In a DESeq2: Appropriate way to deal with knockouts in experiment design (RIPSeq) I asked about how DESeq2 could be used to take the effects of sequencing from knockout (KO) tissue. This is possible by using interactions. If I do this, the results column returns a "basemean". Looking at some other posts, I understand this is calculated by taking the mean of the normalized count data.
I would like to run clustering or classification algorithms on my counts AFTER the effect of the KO sequences have been taken into account. Would it be appropriate to use the data from basemean to do this? In other words, assuming I have built my model to take into account the interaction of the KO, is basemean giving me normalized counts adjusted for the effect of the KO? Looking at how it is calculated, I'm not so sure but I might be misunderstanding something...
The second issue is that according to DESeq2 baseMean counts, basemean returned by DESeq2 does not take transcript length into account so it's probably not appropriate for my downstream applications. If I use the counts()
function though, I don't see how I can get back counts after taking into account the KO tissue. It just gives me back all the counts for all samples.

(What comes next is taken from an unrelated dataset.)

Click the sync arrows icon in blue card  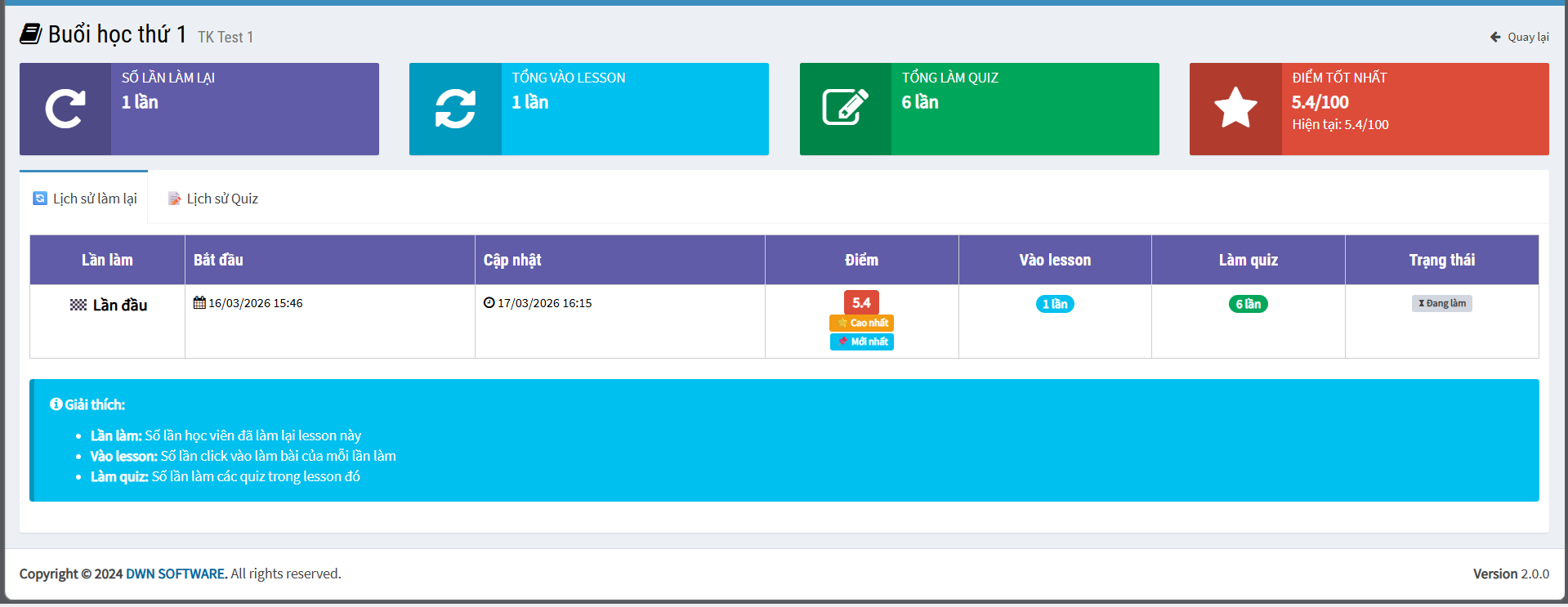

So is there a way to obtain normalized counts from DESeq2 that I can use in downstream applications that have taken into account the effects from my KO sequences?
When I say "taking into account" I mean that since my experiment involves extracting an RNA subpopulation with beads and an antibody some background binding will occur and so some of the counts in the experimental could be inflated simply because RNAs may bind to the anchor used to isolate the subpopulation. The KO gives you a sense of how much background counts you are getting. So "taking into account means": given that my experimental counts are inflated, how much of this effect is actually due to what we see in the KO.
DESeq2 will allow me to consider WT and KO as part of a design setup with interaction terms. It then gives me differentially expressed genes and fold-changes. But I want to see what the normalized counts are AFTER model fitting where interaction terms are taken into account. Not just the fold-changes.
I am not certain that what you suggested with a batch effect will give me what I am looking for.
It sounds like you want to cluster genes based on the KO vs WT ratios? You can run a transformation, one of the ones Steve mentioned, and then subtract (because the transformations produce log-scale data) certain groups from others to construct these log ratios. Then you could cluster using the log ratios.